For lunch on a hot summer day, Spanish cold tomato soup gazpacho is the perfect dish. It is also important that only in summer the soup turns out to be correct, because you will be able to get a real taste only by using aromatic, ripe, seasonal tomatoes. Take:

- 1 ½ kilograms of tomatoes;

- 1 long cucumber;

- 2 red bell peppers;

- 1 hot jalapeno pepper;

- ¼ cup of balsamic vinegar;

- ½ cup of olive oil;

- salt and freshly ground black pepper.

Rinse and dry the tomatoes, cut them in half and cut the stem.

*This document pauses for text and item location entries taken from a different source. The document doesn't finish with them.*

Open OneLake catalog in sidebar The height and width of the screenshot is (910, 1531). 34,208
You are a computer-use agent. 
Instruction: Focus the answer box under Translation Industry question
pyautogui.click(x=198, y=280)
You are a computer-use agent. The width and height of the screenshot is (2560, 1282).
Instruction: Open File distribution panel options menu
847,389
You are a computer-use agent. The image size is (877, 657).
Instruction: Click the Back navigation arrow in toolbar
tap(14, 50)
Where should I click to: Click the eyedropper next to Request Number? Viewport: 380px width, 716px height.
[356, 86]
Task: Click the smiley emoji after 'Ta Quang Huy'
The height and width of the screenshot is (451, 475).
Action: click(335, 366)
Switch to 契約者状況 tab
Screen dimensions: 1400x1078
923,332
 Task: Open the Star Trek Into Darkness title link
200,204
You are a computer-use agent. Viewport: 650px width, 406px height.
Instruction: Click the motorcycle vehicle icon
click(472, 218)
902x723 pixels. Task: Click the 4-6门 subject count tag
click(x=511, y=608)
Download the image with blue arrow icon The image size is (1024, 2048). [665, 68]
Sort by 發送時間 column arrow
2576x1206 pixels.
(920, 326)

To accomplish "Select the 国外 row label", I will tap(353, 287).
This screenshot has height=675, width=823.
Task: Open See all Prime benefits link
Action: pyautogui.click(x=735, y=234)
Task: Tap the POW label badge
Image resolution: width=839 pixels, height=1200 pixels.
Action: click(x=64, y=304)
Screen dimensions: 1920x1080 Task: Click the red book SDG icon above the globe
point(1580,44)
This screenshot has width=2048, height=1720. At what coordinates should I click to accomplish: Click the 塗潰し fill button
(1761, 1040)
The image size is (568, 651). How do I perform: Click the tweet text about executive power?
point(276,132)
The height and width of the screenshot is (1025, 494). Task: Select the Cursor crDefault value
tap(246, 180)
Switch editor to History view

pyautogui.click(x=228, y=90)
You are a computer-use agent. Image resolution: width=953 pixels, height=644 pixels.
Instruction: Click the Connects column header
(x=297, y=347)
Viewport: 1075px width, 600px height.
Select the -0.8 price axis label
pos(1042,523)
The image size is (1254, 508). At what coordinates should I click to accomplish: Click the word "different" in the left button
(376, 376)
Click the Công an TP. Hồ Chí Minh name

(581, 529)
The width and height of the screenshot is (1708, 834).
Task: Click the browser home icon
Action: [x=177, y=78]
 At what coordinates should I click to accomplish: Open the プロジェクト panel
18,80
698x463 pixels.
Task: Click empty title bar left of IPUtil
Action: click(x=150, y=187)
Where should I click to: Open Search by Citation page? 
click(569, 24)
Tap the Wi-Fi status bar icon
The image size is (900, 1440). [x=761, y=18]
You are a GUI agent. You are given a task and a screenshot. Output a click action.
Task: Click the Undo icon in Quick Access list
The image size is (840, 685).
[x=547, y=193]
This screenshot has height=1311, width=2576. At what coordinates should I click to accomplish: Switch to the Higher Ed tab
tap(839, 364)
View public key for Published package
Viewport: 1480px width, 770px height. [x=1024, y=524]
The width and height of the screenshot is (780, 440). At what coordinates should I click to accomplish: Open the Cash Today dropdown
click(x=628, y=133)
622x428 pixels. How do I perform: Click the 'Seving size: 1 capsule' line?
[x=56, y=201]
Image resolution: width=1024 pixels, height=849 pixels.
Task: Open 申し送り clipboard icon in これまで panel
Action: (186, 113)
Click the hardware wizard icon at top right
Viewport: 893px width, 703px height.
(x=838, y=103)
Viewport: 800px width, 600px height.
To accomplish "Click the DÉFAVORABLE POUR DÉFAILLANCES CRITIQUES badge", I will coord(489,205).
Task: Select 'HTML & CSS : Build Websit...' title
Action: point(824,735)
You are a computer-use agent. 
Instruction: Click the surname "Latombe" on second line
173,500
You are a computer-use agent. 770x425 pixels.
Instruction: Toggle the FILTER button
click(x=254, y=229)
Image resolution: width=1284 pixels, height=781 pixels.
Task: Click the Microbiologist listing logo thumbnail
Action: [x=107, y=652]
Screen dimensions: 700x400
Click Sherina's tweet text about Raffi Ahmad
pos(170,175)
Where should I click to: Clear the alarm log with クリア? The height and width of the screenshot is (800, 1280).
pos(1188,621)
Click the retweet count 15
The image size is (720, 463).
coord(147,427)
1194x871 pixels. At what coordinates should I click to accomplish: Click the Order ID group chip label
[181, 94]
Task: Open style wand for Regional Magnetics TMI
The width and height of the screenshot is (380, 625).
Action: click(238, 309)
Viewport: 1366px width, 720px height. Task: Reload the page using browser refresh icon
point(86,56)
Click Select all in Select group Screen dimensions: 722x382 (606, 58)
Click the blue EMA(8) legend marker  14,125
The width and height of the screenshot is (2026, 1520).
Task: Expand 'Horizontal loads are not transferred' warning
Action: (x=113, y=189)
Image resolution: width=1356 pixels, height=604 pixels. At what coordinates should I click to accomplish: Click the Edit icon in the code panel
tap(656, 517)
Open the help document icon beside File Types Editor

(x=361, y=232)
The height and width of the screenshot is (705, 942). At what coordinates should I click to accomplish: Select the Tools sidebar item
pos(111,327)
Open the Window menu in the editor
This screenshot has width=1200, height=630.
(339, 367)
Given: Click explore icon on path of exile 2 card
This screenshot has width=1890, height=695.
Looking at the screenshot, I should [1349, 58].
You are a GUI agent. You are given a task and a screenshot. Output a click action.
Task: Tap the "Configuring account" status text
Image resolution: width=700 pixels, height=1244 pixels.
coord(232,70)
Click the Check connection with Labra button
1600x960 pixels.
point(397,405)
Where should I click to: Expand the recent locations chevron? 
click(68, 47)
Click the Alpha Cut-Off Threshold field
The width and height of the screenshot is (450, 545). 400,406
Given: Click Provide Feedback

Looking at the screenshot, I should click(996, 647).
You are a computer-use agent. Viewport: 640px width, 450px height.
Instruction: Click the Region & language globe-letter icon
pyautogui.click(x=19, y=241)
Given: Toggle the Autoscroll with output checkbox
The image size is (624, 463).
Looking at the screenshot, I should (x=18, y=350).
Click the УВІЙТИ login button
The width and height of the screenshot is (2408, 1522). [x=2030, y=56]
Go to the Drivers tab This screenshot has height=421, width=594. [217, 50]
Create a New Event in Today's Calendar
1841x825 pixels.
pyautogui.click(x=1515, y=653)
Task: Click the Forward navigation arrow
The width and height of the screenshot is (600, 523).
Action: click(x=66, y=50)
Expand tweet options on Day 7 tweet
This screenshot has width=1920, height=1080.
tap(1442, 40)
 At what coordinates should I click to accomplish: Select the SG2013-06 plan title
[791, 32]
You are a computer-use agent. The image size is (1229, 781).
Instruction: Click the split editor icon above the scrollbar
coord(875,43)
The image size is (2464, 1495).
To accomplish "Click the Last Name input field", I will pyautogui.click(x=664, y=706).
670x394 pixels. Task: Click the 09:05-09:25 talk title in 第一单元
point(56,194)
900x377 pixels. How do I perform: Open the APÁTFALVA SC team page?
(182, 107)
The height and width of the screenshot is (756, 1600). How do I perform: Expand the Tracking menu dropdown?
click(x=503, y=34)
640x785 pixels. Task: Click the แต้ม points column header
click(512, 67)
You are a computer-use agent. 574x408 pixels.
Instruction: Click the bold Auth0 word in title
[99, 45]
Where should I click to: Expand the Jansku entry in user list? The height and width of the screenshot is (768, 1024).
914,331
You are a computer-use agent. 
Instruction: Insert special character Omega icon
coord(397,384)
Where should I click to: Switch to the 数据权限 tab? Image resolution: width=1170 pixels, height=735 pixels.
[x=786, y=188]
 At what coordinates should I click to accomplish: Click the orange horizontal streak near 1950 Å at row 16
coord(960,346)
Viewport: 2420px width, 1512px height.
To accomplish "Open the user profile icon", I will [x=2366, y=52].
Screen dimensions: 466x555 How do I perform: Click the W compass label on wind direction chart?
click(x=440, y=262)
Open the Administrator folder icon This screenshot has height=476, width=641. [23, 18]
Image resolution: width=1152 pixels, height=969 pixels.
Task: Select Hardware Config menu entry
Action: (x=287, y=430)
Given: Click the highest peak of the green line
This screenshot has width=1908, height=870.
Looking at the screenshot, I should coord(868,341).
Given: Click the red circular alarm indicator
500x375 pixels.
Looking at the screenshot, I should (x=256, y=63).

Cut the skin off the cucumber, cut it in half and remove the seeds. For both peppers, cut off the stalks and remove the seeds. Cut vegetables into cubes. Combine all vegetables, vinegar and oil in a large bowl, cover with cling film, and refrigerate for 8-12 hours to juice. Purée vegetables with a blender, season with salt and pepper, add ice and serve.